Friday, August 3, 2012

Open Education Policy


(Video from Blinktower, Winner of the 2012 Why Open Education Matters Video Contest)

What I have learned from Dr. Cable Green’s Presentation:

As Dr. Cable proposed, the basic principles of Education Policy are:
  1. Efficient use of national/state tax dollars
  2. Saving students money
  3. Increasing access to education
The Dream of Open Education is that everyone in the world can obtain all the education that they desire. FREE in Open Education does not mean as free cost, but as the freedom to use the resources and modify them as needed. Policy Makers need to understand the tools and needs of 21st century education. With the school budget cut, library resources/journal subscriptions are becoming more limited as well. That’s another reason for promoting Open Education. According to the data, the top 100 courses in most universities are same courses, so why not sure share our resources to make it better? Even translate into other languages?

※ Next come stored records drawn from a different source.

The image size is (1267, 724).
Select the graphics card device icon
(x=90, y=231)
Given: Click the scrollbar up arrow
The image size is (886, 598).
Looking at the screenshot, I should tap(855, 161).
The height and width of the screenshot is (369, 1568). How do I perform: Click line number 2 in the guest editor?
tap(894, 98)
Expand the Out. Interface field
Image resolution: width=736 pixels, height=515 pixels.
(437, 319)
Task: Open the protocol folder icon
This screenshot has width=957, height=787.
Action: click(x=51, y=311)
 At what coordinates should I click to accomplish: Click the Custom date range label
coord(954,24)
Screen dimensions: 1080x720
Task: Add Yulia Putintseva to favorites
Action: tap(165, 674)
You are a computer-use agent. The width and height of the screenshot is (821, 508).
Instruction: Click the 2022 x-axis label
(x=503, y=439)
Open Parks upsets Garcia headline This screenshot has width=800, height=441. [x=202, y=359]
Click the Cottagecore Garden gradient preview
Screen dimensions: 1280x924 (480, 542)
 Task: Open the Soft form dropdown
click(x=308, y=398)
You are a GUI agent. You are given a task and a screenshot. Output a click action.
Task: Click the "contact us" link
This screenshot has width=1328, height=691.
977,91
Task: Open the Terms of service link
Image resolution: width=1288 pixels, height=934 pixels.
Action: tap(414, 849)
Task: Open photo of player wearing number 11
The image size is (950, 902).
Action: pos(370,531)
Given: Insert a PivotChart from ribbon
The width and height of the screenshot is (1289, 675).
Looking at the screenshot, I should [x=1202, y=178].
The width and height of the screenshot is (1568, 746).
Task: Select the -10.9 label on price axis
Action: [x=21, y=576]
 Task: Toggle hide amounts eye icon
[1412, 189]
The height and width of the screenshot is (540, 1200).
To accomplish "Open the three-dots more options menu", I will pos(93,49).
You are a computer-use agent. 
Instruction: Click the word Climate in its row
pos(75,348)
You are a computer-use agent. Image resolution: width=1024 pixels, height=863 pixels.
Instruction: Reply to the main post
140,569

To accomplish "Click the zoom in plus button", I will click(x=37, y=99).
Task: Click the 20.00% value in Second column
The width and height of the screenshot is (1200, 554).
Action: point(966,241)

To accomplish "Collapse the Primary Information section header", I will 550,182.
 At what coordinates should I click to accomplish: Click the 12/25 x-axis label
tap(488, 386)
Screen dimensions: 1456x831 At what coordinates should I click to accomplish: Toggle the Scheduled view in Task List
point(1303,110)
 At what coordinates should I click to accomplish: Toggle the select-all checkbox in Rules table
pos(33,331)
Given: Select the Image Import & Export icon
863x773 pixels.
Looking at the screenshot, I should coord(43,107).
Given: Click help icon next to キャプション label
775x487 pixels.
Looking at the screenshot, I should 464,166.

Why focus on Open Policy – this is where the money is. Money is spent to buy textbooks and create courseware. If we switch to open license and public can have access to it and it can reduce costs. Use public fund to build/maintain open resources. As Tax payers, we have right to access what we paid for – and all the education resources are built with government (public) funding.

Dr. Cable’s idea is consistent with the Cape Town Open Education Declaration, which stated that “Governments, school boards, colleges and universities should make open education a high priority. Ideally, taxpayer-funded educational resources should be open educational resources”. – Cape Town Open Education Declaration (http://www.capetowndeclaration.org/read-the-declaration)

The Cape Town Open Education Declaration also indicated that “Open education is not limited to just open educational resources. It also draws upon open technologist that facilitates collaborative, flexible learning and the open sharing of teaching practices that empower educators to benefit from the best ideas of their colleagues.” In the other words, to make the course better (for students).

 I also want to point out that from the Survey Results of Faculty and Online Education conducted by InsideHigherEd.com, it showed that certain percentages of faculty members believed that their institution is pushing too much instruction online and they have more fear than excitement on the growth of online education. The reason for mentioning this survey data is because most open education course are online and when we are thinking about promoting Open Education and OER, we also need to consider how to reduce the negative thoughts/reactions of online education among faculty members.